[Stored items]
────

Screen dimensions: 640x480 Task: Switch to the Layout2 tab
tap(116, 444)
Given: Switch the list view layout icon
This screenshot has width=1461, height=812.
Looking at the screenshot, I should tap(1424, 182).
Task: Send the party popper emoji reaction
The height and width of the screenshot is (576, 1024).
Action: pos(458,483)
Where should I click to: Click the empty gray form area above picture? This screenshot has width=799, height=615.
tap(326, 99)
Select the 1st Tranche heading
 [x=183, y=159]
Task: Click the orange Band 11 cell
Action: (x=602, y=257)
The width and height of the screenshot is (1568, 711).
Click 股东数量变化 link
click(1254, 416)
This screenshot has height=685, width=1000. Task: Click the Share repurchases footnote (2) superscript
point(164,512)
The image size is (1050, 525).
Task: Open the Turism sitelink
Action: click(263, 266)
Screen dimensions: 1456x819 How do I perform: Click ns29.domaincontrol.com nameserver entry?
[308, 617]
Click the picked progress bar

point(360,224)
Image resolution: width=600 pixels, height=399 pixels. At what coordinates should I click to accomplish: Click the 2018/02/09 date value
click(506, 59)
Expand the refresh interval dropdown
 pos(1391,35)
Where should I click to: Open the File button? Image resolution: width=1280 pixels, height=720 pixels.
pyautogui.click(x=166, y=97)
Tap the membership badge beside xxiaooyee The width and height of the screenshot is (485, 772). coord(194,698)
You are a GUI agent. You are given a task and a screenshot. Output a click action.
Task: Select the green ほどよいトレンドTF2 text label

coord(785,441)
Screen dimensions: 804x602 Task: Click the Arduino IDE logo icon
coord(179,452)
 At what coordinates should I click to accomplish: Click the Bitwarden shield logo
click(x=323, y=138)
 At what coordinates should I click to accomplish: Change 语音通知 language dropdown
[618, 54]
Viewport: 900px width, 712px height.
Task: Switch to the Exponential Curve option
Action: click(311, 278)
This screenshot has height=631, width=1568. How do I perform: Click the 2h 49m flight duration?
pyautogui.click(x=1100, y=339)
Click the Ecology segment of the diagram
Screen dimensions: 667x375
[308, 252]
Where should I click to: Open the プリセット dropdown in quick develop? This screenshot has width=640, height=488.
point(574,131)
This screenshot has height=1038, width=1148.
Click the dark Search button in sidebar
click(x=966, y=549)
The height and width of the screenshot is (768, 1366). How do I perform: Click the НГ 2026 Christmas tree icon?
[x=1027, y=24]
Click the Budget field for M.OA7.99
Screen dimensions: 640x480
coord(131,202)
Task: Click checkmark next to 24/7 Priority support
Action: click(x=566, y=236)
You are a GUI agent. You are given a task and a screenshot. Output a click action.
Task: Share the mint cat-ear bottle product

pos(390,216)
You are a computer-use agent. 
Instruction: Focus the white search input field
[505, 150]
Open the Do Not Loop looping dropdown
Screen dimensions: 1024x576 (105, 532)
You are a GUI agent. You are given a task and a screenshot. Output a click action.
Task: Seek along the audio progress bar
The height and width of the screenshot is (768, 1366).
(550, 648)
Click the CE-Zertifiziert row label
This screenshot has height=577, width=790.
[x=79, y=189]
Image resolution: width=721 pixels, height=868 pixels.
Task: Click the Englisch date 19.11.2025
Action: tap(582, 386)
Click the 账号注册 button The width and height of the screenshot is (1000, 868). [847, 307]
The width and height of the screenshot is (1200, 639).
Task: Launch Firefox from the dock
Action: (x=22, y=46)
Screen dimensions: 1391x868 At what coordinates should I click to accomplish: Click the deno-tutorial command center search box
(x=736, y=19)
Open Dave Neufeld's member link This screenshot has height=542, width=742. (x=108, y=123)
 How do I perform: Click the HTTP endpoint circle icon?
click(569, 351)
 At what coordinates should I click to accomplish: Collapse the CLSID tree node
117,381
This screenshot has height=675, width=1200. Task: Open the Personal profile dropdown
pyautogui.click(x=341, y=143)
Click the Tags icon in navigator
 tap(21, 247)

────

Could you retype every record above exactly as given?

*SOLUTION BELOW*
Screen dimensions: 640x480 Task: Switch to the Layout2 tab
tap(116, 444)
Given: Switch the list view layout icon
This screenshot has width=1461, height=812.
Looking at the screenshot, I should tap(1424, 182).
Task: Send the party popper emoji reaction
The height and width of the screenshot is (576, 1024).
Action: pos(458,483)
Where should I click to: Click the empty gray form area above picture? This screenshot has width=799, height=615.
tap(326, 99)
Select the 1st Tranche heading
 [x=183, y=159]
Task: Click the orange Band 11 cell
Action: (x=602, y=257)
The width and height of the screenshot is (1568, 711).
Click 股东数量变化 link
click(1254, 416)
This screenshot has height=685, width=1000. Task: Click the Share repurchases footnote (2) superscript
point(164,512)
The image size is (1050, 525).
Task: Open the Turism sitelink
Action: click(263, 266)
Screen dimensions: 1456x819 How do I perform: Click ns29.domaincontrol.com nameserver entry?
[308, 617]
Click the picked progress bar

point(360,224)
Image resolution: width=600 pixels, height=399 pixels. At what coordinates should I click to accomplish: Click the 2018/02/09 date value
click(506, 59)
Expand the refresh interval dropdown
 pos(1391,35)
Where should I click to: Open the File button? Image resolution: width=1280 pixels, height=720 pixels.
pyautogui.click(x=166, y=97)
Tap the membership badge beside xxiaooyee The width and height of the screenshot is (485, 772). coord(194,698)
You are a GUI agent. You are given a task and a screenshot. Output a click action.
Task: Select the green ほどよいトレンドTF2 text label

coord(785,441)
Screen dimensions: 804x602 Task: Click the Arduino IDE logo icon
coord(179,452)
 At what coordinates should I click to accomplish: Click the Bitwarden shield logo
click(x=323, y=138)
 At what coordinates should I click to accomplish: Change 语音通知 language dropdown
[618, 54]
Viewport: 900px width, 712px height.
Task: Switch to the Exponential Curve option
Action: click(311, 278)
This screenshot has height=631, width=1568. How do I perform: Click the 2h 49m flight duration?
pyautogui.click(x=1100, y=339)
Click the Ecology segment of the diagram
Screen dimensions: 667x375
[308, 252]
Where should I click to: Open the プリセット dropdown in quick develop? This screenshot has width=640, height=488.
point(574,131)
This screenshot has height=1038, width=1148.
Click the dark Search button in sidebar
click(x=966, y=549)
The height and width of the screenshot is (768, 1366). How do I perform: Click the НГ 2026 Christmas tree icon?
[x=1027, y=24]
Click the Budget field for M.OA7.99
Screen dimensions: 640x480
coord(131,202)
Task: Click checkmark next to 24/7 Priority support
Action: click(x=566, y=236)
You are a GUI agent. You are given a task and a screenshot. Output a click action.
Task: Share the mint cat-ear bottle product

pos(390,216)
You are a computer-use agent. 
Instruction: Focus the white search input field
[505, 150]
Open the Do Not Loop looping dropdown
Screen dimensions: 1024x576 (105, 532)
You are a GUI agent. You are given a task and a screenshot. Output a click action.
Task: Seek along the audio progress bar
The height and width of the screenshot is (768, 1366).
(550, 648)
Click the CE-Zertifiziert row label
This screenshot has height=577, width=790.
[x=79, y=189]
Image resolution: width=721 pixels, height=868 pixels.
Task: Click the Englisch date 19.11.2025
Action: tap(582, 386)
Click the 账号注册 button The width and height of the screenshot is (1000, 868). [847, 307]
The width and height of the screenshot is (1200, 639).
Task: Launch Firefox from the dock
Action: (x=22, y=46)
Screen dimensions: 1391x868 At what coordinates should I click to accomplish: Click the deno-tutorial command center search box
(x=736, y=19)
Open Dave Neufeld's member link This screenshot has height=542, width=742. (x=108, y=123)
 How do I perform: Click the HTTP endpoint circle icon?
click(569, 351)
 At what coordinates should I click to accomplish: Collapse the CLSID tree node
117,381
This screenshot has height=675, width=1200. Task: Open the Personal profile dropdown
pyautogui.click(x=341, y=143)
Click the Tags icon in navigator
 tap(21, 247)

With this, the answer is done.